Questi “scatolini sorridenti” (li chiamano così) vengono preparati nella sede di Altavilla Vicentina, smistando il materiale da inviare nelle varie spedizioni. «Ovviamente la voglia di fare e il sacrificio sono caratteristiche fondamentali. Ma un vero volontario deve saper mettere in discussione principi e punti di riferimento che spesso ci proteggono e ci limitano fortemente. La maggior parte delle persone sono abituate a pregare, ad aspettare la provvidenza, ma questo non cambia le cose. Bisogna liberarsi di tutto questo e agire».

A volte le spedizioni possono imbattersi in vere e proprie tragedie, come nell’estate del 2011 in Albania. Racconta Dal Ben: «non dimenticherò mai quel 8 giugno, quando il nostro camion Bobby Solo è andato distrutto a causa di un incendio. Fu una disgrazia tanto economica quanto psicologica, ma è da lì che abbiamo deciso di ripartire perché gli imprevisti sono opportunità mascherate da problemi.

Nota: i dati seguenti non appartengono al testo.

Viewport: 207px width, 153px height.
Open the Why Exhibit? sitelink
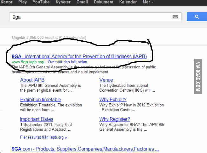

Subito dopo ci siamo rimessi in carreggiata, con un nuovo camion con rimorchio, Ercole e Vittoria, pronti ad affrontare nuove avventure solidali».

L’associazione distribuisce circa 30 quintali di spesa al mese alle famiglie bisognose e che, dice dal Ben, cominciano a vedere nello straniero un capro espiatorio. Ma questo, sottolinea lui, «è fortemente discriminatorio e lontano dalla realtà dei fatti: bisognerebbe capire cos’è tutto questo terrorismo mediatico che continua da quando ci sono gli immigrati in Italia. Nel mio piccolo ricordo tre nomi: Scalfaro, Napolitano e Zonin. Bianchi come il sottoscritto e magari sposati in chiesa, che hanno fatto più danni nella loro vita di quanti potranno farne 10-15 milioni di migranti che avremo da qui a qualche anno».

Il futuro è andare avanti così: «vorremmo implementare la cucina costruita in sede per offrire un momento di svago e magari qualche sorriso a bambini, anziani o a qualche struttura che si occupa di disabili. Infine speriamo che le nostre azioni avvicinino molte più persone a questo tipo di servizio perché solo collaborando potremo donare ancora più energie e sorrisi».